Place onto a serving plate and sprinkle with candy sprinkles and some additional pieces of candied citrus peels to garnish, as desired.

Golden yellow in color, this passito from Campania offers up notes of dried apricots and white flowers. Silky soft on the palate, this wine nevertheless has a good dose of acidity and minerality. The finish is persistent and recalls candied citrus fruits, cinnamon and white peach. Great with all manner of Christmas pastries.

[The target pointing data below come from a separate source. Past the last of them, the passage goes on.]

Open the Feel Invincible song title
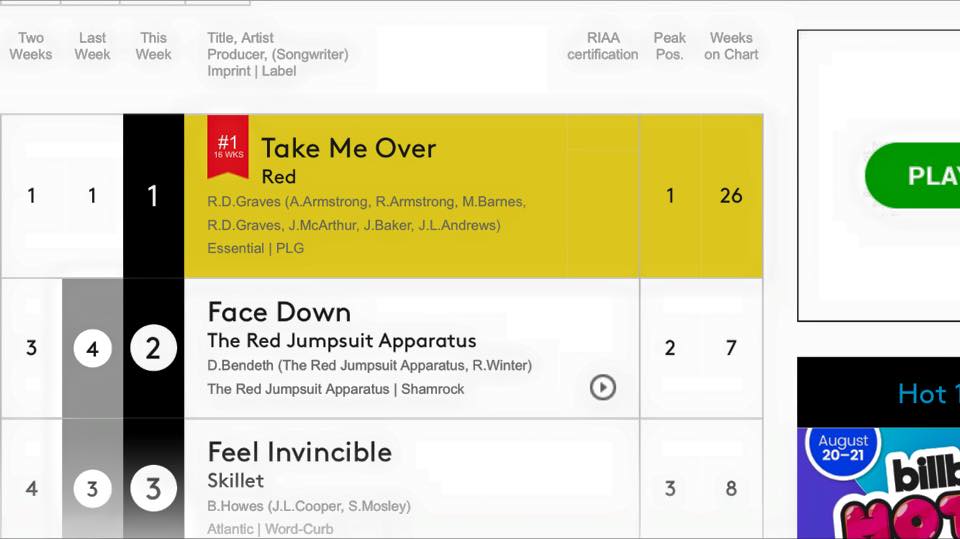Viewport: 960px width, 539px height. (299, 452)
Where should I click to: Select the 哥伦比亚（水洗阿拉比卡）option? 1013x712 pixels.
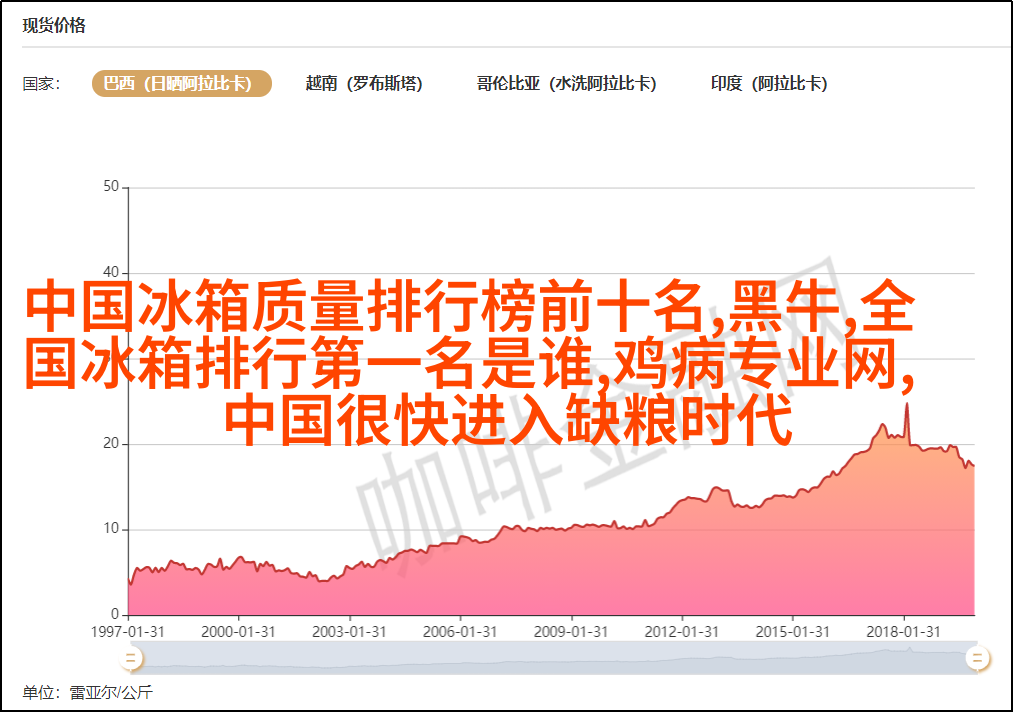point(566,84)
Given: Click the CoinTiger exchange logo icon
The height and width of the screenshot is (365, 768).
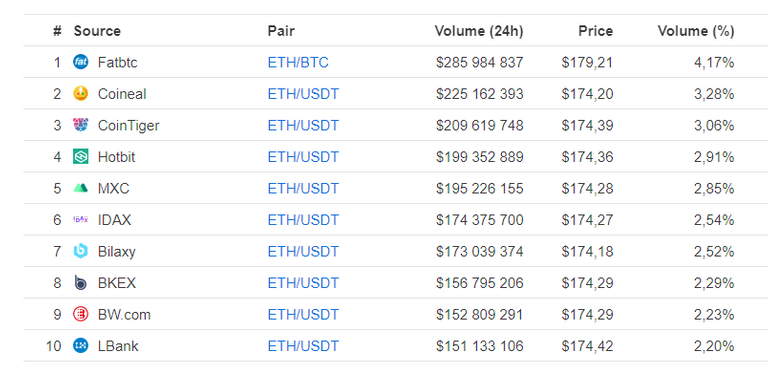Looking at the screenshot, I should 81,125.
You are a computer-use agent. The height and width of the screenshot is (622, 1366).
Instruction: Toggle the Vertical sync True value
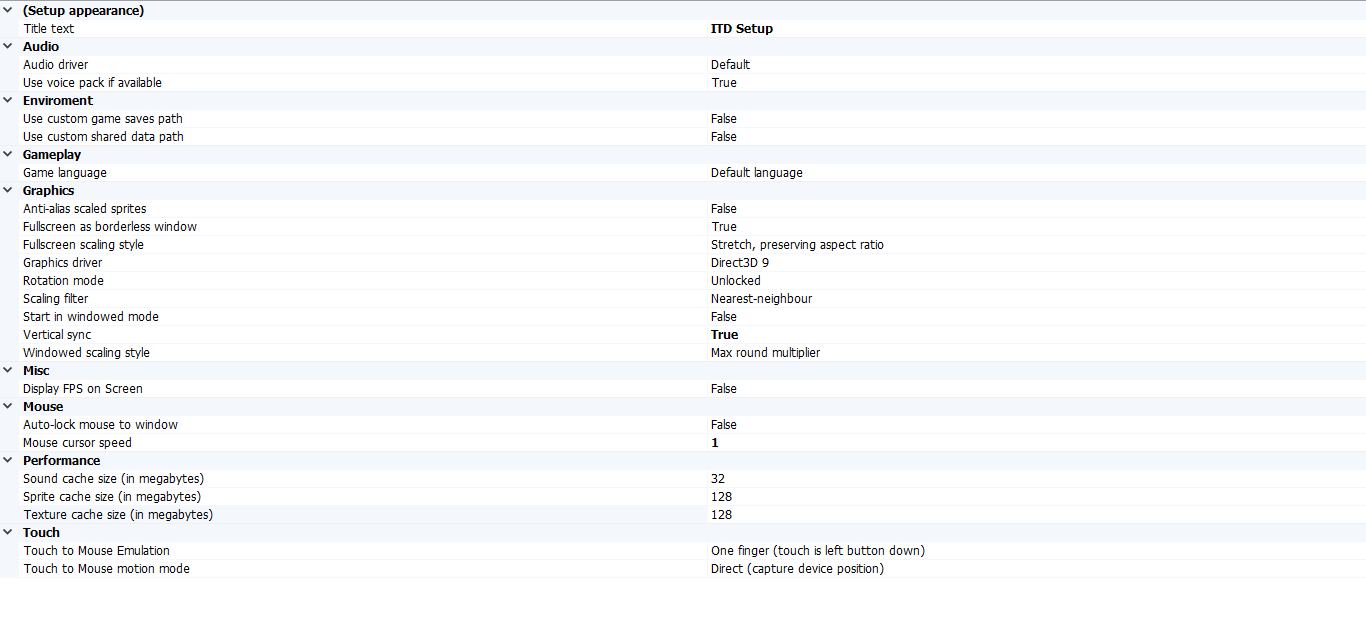click(x=1035, y=335)
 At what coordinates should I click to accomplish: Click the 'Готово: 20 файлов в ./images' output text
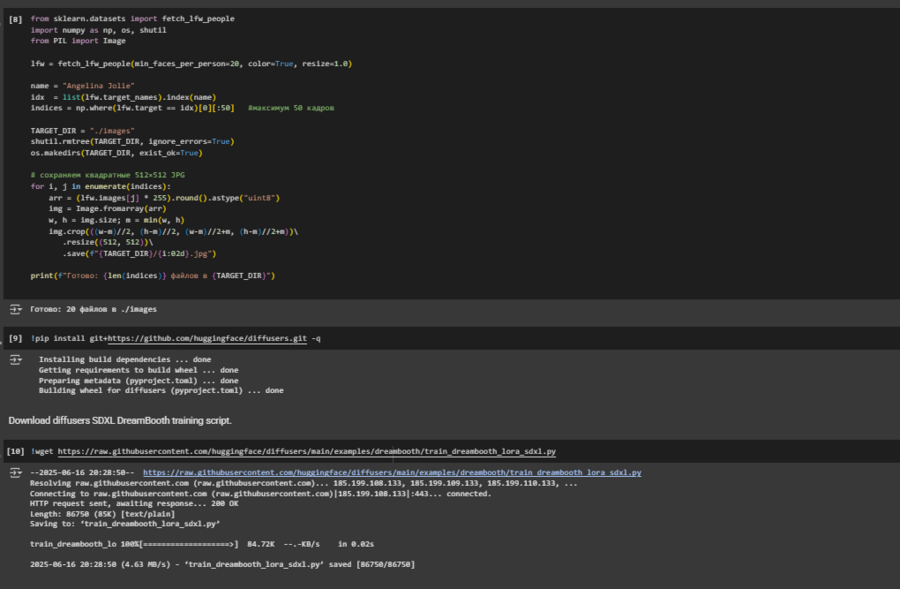pyautogui.click(x=93, y=309)
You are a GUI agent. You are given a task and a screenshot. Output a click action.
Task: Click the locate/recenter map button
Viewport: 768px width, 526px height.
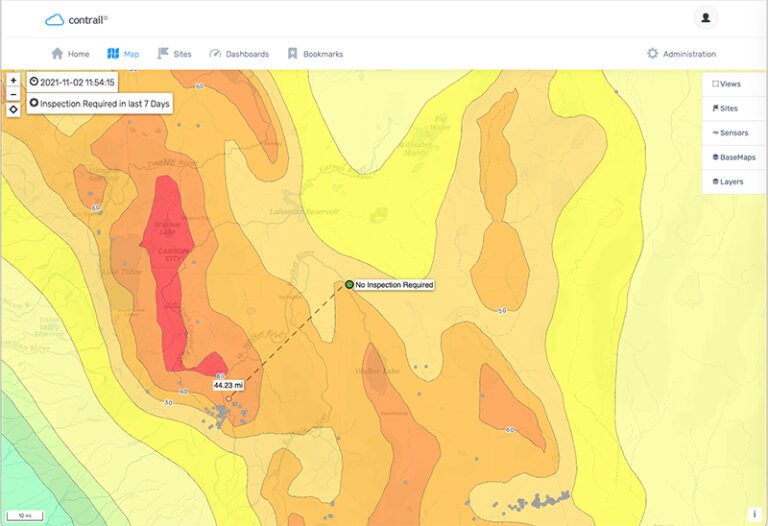(13, 110)
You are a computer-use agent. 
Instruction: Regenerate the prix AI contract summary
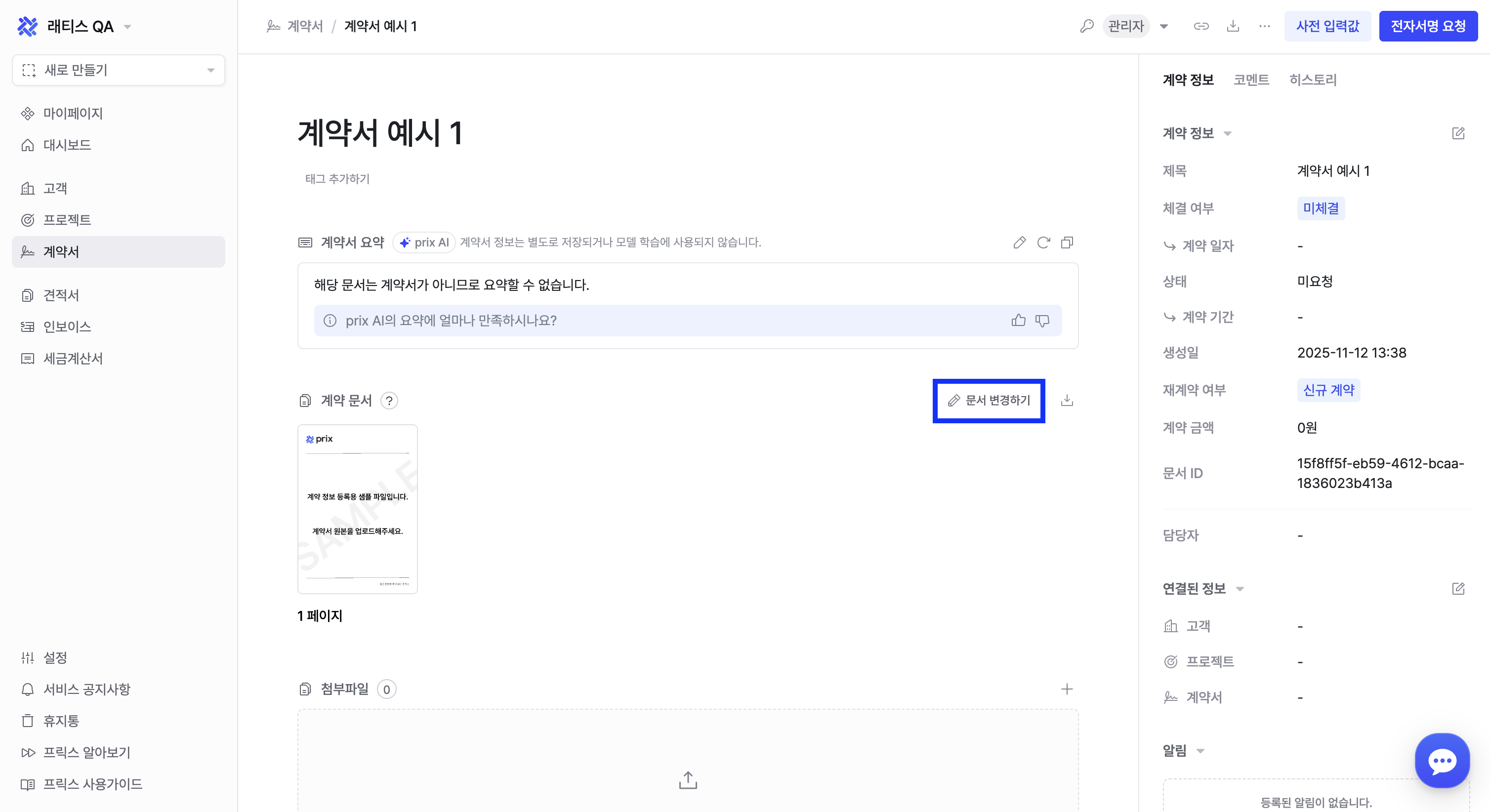click(x=1043, y=243)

Panforte ~ Christmas spice cake from Siena

The first documentation of this sweet dates back to the year 1000 when it was made, not by bakers, but by the spice merchants who had access to the then very exclusive ingredients. (The cocoa was clearly a later addition.) As such, it was once a sweet to be enjoyed only by the wealthiest families. Sliced thinly, this specialty from Siena is a perfect accompaniment to small cups of potent black espresso or a glass of vin santo.

Ingredients for 1 cake

  • 200 g (1 ½ cups) almonds
  • 100 g (3/4 cups) walnuts
  • 100 g (3/4 cups) hazelnuts
  • 150 g (6 oz) candied orange and lemon peel, chopped
  • 100 g (4 oz) dried figs, chopped
  • ¼ tsp ground cloves
  • ½ tsp ground coriander
  • 1 tsp cinnamon
  • Pinch white pepper
  • Generous pinch freshly grated nutmeg
  • 50 g (2 oz) cocoa powder
  • 75 g (3 oz) type ‘00’ or all-purpose flour
  • 175 g (1/2 cup) honey
  • 100 g (1/2 cup) sugar
  • 25 g (1 oz) icing sugar plus 1 tsp cinnamon


Preheat oven to 180°C (360°F), and line a buttered 24cm (10”) round cake tin with rice paper. Otherwise, buttered, floured baking parchment will do.
Toast the three types of nuts under a hot grill, being careful not to burn them, then chop or whiz briefly in a food processor. Place nuts into a bowl and add the candied peel, the figs and all the spices. Sieve in the cocoa powder and the flour and mix well.
In a small, thick-bottomed pan (or in the microwave), gently heat the honey then add the sugar stirring continuously until the honey is hot and the sugar is perfectly incorporated. Pour honey mixture immediately over the fruits and nuts and stir gently until well mixed. Spoon mixture into the prepared cake tin, smoothing the top with the spoon. Bake for 40 minutes until dry. Allow to cool slightly then remove cake from tin and place on a wire rack. Once completely cool, dust the top of the cake with the icing sugar mixed with the cinnamon. Alternatively, the cake can also be covered with melted dark chocolate. Wrapped well in foil, this cake will keep for up to a couple of months.

A great dessert wine from the countryside north of Siena, this vin santo is amber in colour, with notes of almond, honey and spices. It is nevertheless fresh on the palate and has a measured sweetness that makes it the perfect accompaniment to this rich panforte and even some cheeses.